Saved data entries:

================

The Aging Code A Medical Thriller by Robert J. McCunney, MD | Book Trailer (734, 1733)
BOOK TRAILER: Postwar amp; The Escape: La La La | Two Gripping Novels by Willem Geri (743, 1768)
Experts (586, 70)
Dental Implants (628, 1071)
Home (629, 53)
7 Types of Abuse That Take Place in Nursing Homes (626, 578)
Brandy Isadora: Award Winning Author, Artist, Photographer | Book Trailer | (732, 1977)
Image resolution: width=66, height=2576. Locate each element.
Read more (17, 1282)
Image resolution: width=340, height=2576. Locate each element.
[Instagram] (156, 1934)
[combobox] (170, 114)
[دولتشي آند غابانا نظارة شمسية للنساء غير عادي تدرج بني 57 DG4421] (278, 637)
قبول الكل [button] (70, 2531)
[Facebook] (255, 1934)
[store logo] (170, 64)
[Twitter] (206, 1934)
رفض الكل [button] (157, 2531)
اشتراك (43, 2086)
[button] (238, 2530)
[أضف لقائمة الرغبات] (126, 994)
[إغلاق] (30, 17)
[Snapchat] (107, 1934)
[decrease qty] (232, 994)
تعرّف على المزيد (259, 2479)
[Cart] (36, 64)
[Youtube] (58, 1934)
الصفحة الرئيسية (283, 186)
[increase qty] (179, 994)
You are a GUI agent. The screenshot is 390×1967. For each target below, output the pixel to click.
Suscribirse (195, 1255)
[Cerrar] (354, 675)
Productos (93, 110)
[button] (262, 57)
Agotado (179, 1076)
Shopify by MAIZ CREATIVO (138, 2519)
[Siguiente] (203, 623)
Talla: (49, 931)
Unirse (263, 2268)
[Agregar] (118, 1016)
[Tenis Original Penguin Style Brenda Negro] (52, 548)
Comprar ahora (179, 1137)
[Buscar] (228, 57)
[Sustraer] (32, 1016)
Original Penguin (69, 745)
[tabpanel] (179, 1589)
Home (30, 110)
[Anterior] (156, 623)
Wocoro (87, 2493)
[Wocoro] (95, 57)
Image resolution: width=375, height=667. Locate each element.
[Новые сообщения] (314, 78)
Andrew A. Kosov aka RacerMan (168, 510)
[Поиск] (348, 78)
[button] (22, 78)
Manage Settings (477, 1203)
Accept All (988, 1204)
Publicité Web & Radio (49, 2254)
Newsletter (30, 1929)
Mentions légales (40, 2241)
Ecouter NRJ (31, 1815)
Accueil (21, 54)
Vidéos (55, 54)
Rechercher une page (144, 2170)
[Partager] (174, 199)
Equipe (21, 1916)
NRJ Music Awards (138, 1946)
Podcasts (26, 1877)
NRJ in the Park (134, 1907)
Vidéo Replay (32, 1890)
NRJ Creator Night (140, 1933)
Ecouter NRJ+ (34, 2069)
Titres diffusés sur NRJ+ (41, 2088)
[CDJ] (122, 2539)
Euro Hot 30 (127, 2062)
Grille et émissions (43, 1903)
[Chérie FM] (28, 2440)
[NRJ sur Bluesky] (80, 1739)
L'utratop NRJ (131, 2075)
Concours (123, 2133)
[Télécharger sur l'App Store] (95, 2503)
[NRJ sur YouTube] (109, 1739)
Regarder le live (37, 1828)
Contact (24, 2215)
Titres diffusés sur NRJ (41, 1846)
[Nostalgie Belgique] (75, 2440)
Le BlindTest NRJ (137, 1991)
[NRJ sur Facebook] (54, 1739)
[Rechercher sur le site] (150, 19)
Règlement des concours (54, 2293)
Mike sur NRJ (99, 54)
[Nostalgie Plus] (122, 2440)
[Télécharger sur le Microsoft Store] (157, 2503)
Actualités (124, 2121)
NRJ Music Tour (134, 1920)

================

Word for word, retype all of the entries above.

■ Solution:
The Aging Code A Medical Thriller by Robert J. McCunney, MD | Book Trailer (734, 1733)
BOOK TRAILER: Postwar amp; The Escape: La La La | Two Gripping Novels by Willem Geri (743, 1768)
Experts (586, 70)
Dental Implants (628, 1071)
Home (629, 53)
7 Types of Abuse That Take Place in Nursing Homes (626, 578)
Brandy Isadora: Award Winning Author, Artist, Photographer | Book Trailer | (732, 1977)
Image resolution: width=66, height=2576. Locate each element.
Read more (17, 1282)
Image resolution: width=340, height=2576. Locate each element.
[Instagram] (156, 1934)
[combobox] (170, 114)
[دولتشي آند غابانا نظارة شمسية للنساء غير عادي تدرج بني 57 DG4421] (278, 637)
قبول الكل [button] (70, 2531)
[Facebook] (255, 1934)
[store logo] (170, 64)
[Twitter] (206, 1934)
رفض الكل [button] (157, 2531)
اشتراك (43, 2086)
[button] (238, 2530)
[أضف لقائمة الرغبات] (126, 994)
[إغلاق] (30, 17)
[Snapchat] (107, 1934)
[decrease qty] (232, 994)
تعرّف على المزيد (259, 2479)
[Cart] (36, 64)
[Youtube] (58, 1934)
الصفحة الرئيسية (283, 186)
[increase qty] (179, 994)
You are a GUI agent. The screenshot is 390×1967. For each target below, output the pixel to click.
Suscribirse (195, 1255)
[Cerrar] (354, 675)
Productos (93, 110)
[button] (262, 57)
Agotado (179, 1076)
Shopify by MAIZ CREATIVO (138, 2519)
[Siguiente] (203, 623)
Talla: (49, 931)
Unirse (263, 2268)
[Agregar] (118, 1016)
[Tenis Original Penguin Style Brenda Negro] (52, 548)
Comprar ahora (179, 1137)
[Buscar] (228, 57)
[Sustraer] (32, 1016)
Original Penguin (69, 745)
[tabpanel] (179, 1589)
Home (30, 110)
[Anterior] (156, 623)
Wocoro (87, 2493)
[Wocoro] (95, 57)
Image resolution: width=375, height=667. Locate each element.
[Новые сообщения] (314, 78)
Andrew A. Kosov aka RacerMan (168, 510)
[Поиск] (348, 78)
[button] (22, 78)
Manage Settings (477, 1203)
Accept All (988, 1204)
Publicité Web & Radio (49, 2254)
Newsletter (30, 1929)
Mentions légales (40, 2241)
Ecouter NRJ (31, 1815)
Accueil (21, 54)
Vidéos (55, 54)
Rechercher une page (144, 2170)
[Partager] (174, 199)
Equipe (21, 1916)
NRJ Music Awards (138, 1946)
Podcasts (26, 1877)
NRJ in the Park (134, 1907)
Vidéo Replay (32, 1890)
NRJ Creator Night (140, 1933)
Ecouter NRJ+ (34, 2069)
Titres diffusés sur NRJ+ (41, 2088)
[CDJ] (122, 2539)
Euro Hot 30 (127, 2062)
Grille et émissions (43, 1903)
[Chérie FM] (28, 2440)
[NRJ sur Bluesky] (80, 1739)
L'utratop NRJ (131, 2075)
Concours (123, 2133)
[Télécharger sur l'App Store] (95, 2503)
[NRJ sur YouTube] (109, 1739)
Regarder le live (37, 1828)
Contact (24, 2215)
Titres diffusés sur NRJ (41, 1846)
[Nostalgie Belgique] (75, 2440)
Le BlindTest NRJ (137, 1991)
[NRJ sur Facebook] (54, 1739)
[Rechercher sur le site] (150, 19)
Règlement des concours (54, 2293)
Mike sur NRJ (99, 54)
[Nostalgie Plus] (122, 2440)
[Télécharger sur le Microsoft Store] (157, 2503)
Actualités (124, 2121)
NRJ Music Tour (134, 1920)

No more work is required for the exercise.